═════ THE DATA
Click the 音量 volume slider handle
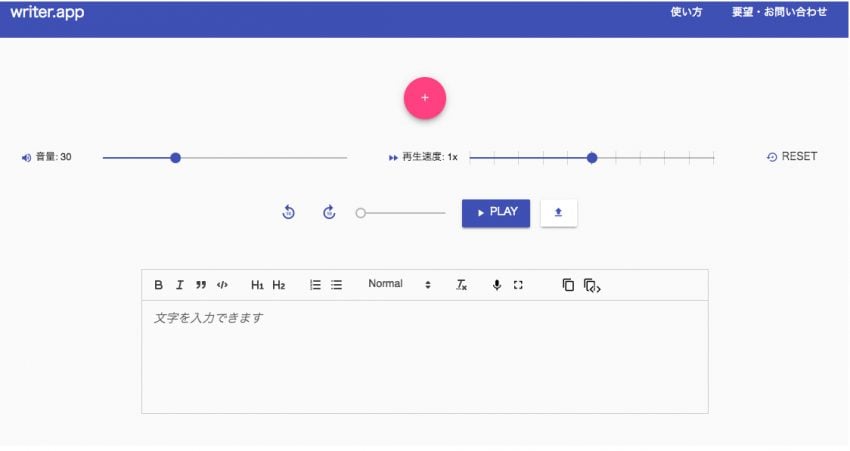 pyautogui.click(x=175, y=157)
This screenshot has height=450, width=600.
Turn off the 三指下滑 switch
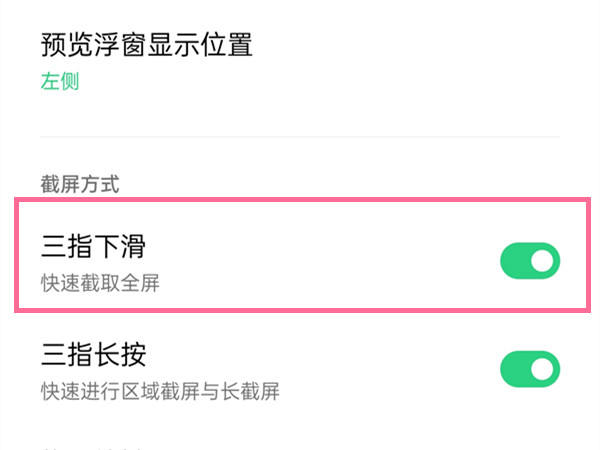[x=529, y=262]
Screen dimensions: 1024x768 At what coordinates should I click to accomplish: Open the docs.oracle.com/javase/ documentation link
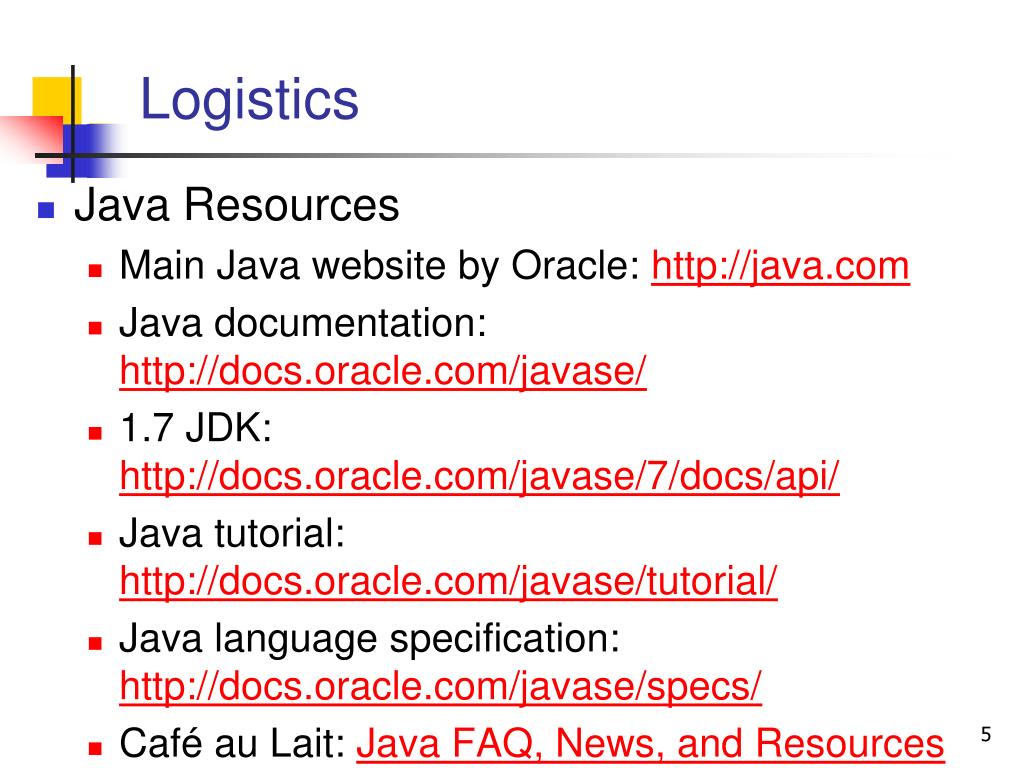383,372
══════════
═════ THE DATA
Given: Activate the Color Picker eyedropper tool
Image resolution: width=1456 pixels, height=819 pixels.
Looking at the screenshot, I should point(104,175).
══════════
═════ THE DATA
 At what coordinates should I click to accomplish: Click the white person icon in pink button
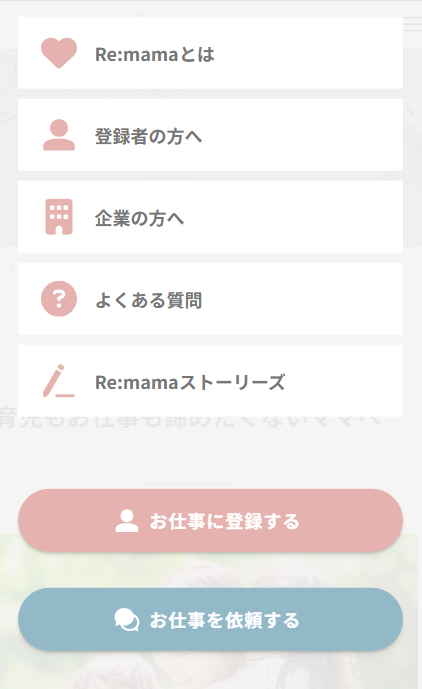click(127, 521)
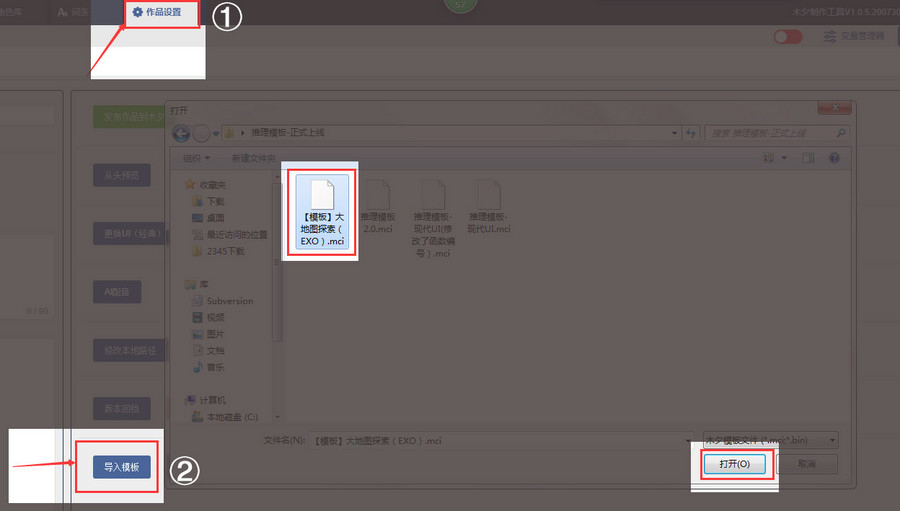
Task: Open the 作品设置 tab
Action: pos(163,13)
══════════
• EXERCISE DIRECTIONS:
Count the lines in the material above that contain the string "accomplish", treating case as significant, and give only the number.

• WORKED ANSWER:
2